Text passage =
PRESS DIGEST


A Chicago club fighting polio

Karin Davies, Chicago Tribune
January 8, 1998

BUTAJIRA, Ethiopia - As children gathered for polio vaccinations beneath cough-drop fragrant eucalyptus trees, a grim drama was under way at a nearby clinic. A 17-year-old girl, her skin burnished by sweat, struggled to strengthen legs withered by polio. Mahuba Shifa pulled herself along the clinic's parallel bars, dragging heavily braced, child-size legs.

“Had I been vaccinated, I would not be crippled,” said Shifa, who was stricken before she learned to walk. “I am very happy that the children are being vaccinated because they won't end up like me.”

Her cousins were among 8.5 million small children across mountainous Ethiopia who swallowed drops of oral polio vaccine as part of a crash campaign to bring down the country's incidence of polio.

After years of neglect that left this impoverished country with one of the world's highest rates of polio, Ethiopian officials accepted a new approach to eradication that has worked in 105 other countries.

Activity =
Please reproduce the part of the polio article that opens with the words containing "Karin Davies, Chicago" and closes with "braced, child-size legs.". The data after this point has nothing to do with the polio article.

Provided material =
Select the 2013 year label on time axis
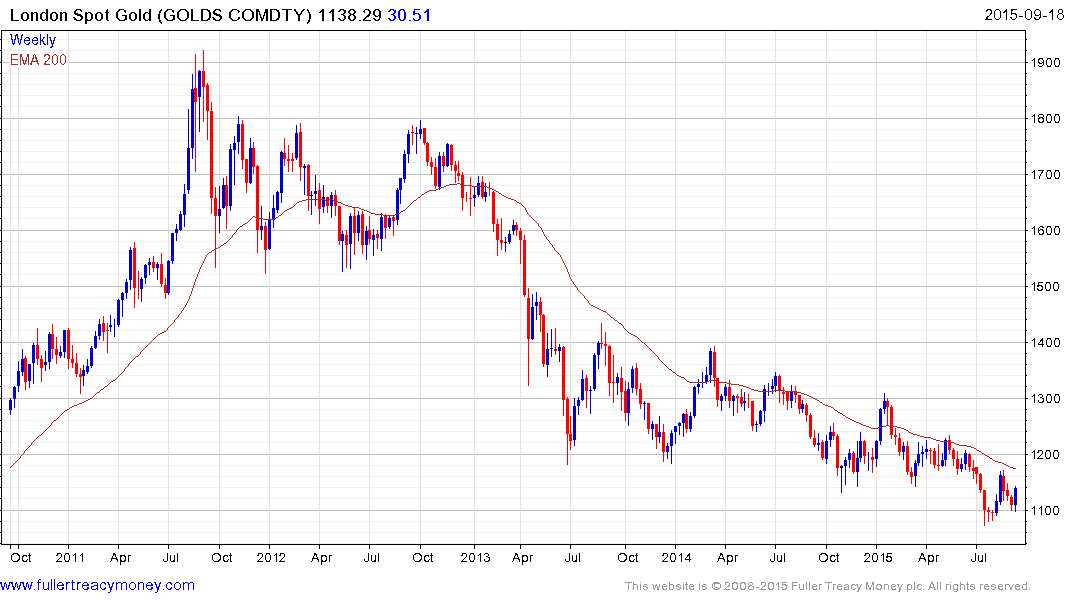1075x600 pixels. coord(475,557)
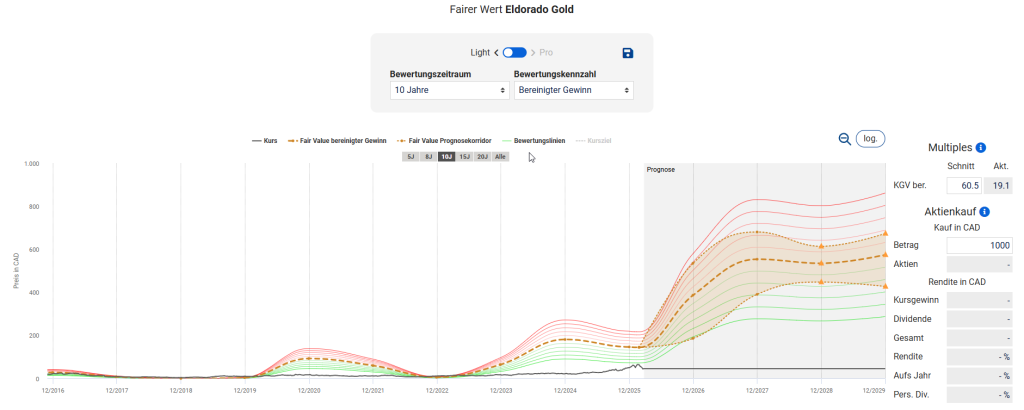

Response area =
Karin Davies, Chicago Tribune
January 8, 1998

BUTAJIRA, Ethiopia - As children gathered for polio vaccinations beneath cough-drop fragrant eucalyptus trees, a grim drama was under way at a nearby clinic. A 17-year-old girl, her skin burnished by sweat, struggled to strengthen legs withered by polio. Mahuba Shifa pulled herself along the clinic's parallel bars, dragging heavily braced, child-size legs.